Japanese police were looking for traces of poison in the home of a woman arrested on suspicion of killing her husband, one of six men who have died while in a relationship with her over the past 20 years.

Police say they suspect insurance claims or inheritance money could be the motive for the killings.

Chisako Kakehi, 67, was arrested Wednesday in Kyoto prefecture after cyanide was found in the body of her 75-year-old husband, a senior official at the investigative department told Associated Press in a telephone interview from Kyoto. He spoke on condition of anonymity, citing the pending investigation.

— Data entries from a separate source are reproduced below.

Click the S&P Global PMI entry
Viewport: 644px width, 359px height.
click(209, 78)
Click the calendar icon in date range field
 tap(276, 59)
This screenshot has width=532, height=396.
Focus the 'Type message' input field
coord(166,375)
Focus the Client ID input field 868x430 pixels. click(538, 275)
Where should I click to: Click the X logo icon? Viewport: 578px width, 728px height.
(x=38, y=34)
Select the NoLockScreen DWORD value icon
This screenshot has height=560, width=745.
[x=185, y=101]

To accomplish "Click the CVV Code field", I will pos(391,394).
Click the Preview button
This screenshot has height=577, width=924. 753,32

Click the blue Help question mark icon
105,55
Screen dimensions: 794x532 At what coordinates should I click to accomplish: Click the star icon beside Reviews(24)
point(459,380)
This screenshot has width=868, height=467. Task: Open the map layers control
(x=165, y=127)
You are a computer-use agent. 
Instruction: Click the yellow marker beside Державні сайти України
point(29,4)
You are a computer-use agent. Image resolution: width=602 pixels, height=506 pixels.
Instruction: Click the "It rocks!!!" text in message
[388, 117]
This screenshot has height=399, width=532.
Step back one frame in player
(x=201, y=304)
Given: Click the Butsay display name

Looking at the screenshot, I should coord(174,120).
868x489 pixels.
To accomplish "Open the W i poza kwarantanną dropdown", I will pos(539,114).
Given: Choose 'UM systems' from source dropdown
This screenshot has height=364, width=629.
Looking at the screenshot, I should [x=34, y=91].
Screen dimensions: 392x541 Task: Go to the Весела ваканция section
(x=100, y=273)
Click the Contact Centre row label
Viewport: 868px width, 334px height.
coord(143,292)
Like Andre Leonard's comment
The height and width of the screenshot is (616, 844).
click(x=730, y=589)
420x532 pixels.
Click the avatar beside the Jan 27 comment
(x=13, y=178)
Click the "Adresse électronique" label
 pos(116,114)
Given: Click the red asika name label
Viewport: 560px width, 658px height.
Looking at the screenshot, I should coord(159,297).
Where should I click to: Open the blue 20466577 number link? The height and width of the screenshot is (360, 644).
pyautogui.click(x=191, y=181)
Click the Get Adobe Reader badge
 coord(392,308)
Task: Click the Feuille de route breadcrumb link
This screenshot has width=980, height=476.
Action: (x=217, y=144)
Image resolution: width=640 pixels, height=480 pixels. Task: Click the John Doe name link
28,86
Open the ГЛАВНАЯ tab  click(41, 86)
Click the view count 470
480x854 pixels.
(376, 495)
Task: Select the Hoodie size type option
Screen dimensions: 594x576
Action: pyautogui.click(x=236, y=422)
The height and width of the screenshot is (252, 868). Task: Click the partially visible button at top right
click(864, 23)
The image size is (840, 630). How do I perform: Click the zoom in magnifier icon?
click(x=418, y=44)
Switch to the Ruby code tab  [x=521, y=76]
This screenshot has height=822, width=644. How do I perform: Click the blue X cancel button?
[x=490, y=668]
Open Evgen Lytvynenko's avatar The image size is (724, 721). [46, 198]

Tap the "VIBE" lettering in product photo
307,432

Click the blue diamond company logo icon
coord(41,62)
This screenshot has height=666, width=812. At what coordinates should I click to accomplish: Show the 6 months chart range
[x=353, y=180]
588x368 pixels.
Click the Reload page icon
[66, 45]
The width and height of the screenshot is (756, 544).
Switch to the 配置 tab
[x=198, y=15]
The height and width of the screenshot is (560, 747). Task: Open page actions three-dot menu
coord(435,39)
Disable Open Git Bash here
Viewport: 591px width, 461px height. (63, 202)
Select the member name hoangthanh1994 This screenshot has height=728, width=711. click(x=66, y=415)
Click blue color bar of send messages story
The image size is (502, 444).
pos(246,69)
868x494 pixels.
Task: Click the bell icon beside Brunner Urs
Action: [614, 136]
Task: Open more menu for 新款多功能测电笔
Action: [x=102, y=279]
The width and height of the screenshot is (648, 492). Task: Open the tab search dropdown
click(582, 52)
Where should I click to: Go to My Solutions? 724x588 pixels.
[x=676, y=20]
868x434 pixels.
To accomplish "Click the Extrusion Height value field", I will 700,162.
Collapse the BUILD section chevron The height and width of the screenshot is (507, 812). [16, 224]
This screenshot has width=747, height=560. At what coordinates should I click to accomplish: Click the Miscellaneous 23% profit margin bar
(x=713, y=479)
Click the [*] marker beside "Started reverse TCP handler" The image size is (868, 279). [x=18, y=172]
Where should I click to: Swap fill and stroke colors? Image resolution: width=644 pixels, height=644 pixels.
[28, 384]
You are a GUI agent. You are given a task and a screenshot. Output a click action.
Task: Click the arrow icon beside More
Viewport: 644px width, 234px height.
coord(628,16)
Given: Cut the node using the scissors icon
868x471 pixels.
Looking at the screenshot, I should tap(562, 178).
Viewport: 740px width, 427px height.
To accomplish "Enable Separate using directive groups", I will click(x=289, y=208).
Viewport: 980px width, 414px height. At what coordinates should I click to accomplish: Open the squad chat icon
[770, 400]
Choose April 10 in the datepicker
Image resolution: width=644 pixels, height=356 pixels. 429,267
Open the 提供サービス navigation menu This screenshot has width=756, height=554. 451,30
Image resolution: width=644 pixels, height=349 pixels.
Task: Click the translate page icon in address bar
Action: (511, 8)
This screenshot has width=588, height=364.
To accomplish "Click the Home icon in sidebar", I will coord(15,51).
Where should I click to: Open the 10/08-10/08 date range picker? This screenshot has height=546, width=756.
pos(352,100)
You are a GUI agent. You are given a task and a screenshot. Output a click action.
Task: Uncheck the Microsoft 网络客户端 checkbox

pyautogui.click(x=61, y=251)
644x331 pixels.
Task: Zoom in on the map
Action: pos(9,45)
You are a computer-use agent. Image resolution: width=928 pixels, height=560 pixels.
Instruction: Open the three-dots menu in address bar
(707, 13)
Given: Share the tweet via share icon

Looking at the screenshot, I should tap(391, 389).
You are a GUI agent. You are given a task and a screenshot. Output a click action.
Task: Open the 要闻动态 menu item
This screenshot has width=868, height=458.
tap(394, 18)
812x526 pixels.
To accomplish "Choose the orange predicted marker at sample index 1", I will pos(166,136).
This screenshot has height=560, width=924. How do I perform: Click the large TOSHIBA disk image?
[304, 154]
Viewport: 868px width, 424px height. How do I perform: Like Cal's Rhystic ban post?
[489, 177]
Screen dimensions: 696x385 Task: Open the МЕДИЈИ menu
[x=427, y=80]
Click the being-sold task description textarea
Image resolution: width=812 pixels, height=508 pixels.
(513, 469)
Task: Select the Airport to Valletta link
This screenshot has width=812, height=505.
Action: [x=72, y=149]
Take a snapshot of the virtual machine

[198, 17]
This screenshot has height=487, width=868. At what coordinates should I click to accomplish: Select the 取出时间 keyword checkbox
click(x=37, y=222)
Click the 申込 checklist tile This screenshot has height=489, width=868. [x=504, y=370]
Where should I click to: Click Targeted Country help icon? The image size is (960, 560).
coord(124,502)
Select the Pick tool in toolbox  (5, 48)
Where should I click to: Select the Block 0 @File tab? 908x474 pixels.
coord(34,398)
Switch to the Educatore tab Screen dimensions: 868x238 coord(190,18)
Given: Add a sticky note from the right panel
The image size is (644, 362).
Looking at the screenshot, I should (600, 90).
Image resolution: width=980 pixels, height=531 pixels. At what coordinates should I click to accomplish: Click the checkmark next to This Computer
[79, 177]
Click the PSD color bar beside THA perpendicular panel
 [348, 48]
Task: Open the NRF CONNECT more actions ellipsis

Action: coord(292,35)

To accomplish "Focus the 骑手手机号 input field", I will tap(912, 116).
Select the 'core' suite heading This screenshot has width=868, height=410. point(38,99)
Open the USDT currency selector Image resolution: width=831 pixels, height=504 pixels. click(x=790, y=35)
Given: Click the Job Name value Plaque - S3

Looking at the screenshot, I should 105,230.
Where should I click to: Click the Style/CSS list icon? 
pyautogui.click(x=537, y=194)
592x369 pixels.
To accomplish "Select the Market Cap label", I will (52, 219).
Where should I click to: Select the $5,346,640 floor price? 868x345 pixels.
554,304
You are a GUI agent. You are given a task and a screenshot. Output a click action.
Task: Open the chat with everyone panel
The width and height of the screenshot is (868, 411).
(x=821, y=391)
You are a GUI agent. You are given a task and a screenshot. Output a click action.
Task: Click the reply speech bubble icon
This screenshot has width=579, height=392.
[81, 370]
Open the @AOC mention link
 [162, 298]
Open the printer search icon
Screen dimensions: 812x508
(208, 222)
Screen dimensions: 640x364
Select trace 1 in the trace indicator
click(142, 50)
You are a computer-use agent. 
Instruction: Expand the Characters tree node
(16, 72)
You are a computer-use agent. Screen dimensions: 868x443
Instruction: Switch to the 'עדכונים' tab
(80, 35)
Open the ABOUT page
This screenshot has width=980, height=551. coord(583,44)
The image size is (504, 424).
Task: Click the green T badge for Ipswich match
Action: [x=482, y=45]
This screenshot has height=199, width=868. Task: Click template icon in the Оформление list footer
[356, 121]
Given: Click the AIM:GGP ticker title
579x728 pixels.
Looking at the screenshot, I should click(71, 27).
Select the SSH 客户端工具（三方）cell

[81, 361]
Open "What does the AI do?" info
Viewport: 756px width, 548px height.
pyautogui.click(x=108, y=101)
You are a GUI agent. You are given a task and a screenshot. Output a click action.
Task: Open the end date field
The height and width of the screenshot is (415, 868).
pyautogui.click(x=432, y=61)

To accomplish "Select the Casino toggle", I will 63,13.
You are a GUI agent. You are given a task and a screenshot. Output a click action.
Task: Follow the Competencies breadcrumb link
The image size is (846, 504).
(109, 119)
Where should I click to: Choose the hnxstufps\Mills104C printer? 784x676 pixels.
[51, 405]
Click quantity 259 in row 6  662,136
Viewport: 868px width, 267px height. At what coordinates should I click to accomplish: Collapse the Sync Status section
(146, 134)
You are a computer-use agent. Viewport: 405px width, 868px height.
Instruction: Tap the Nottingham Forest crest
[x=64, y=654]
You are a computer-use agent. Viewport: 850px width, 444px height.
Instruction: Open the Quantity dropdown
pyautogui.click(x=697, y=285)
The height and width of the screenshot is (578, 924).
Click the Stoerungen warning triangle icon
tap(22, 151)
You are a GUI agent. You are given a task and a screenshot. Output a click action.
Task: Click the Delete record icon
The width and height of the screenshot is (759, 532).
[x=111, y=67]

Kakehi has denied involvement in the deaths and has not been formally charged.

Her latest marriage lasted one month before her husband died in December.

Cyanide had also been found in the blood of a 71-year-old partner who fell while riding a bike in 2012, officials said. His death was initially attributed to a heart disease.

Kakehi had reportedly married three times and had relationships with three other men over the past two decades. All had died within a few years of marrying or starting relationships with her.

All the deaths occurred in western Japan, including Kyoto and Osaka.

On Thursday, police raided her apartment in Osaka following searches at her home in Muko city, and confiscated capsules and wafers to wrap powdered medicine as possible evidence, reports said.

Kakehi caught the attention of authorities after she called an ambulance to rush her latest husband to a hospital, saying he suddenly collapsed at home. An autopsy found cyanide in his blood, and investigators eventually ruled out a suicide, leading to Kakehi's arrest.

She was being questioned by the prefectural prosecutor before a decision is made whether to press charges.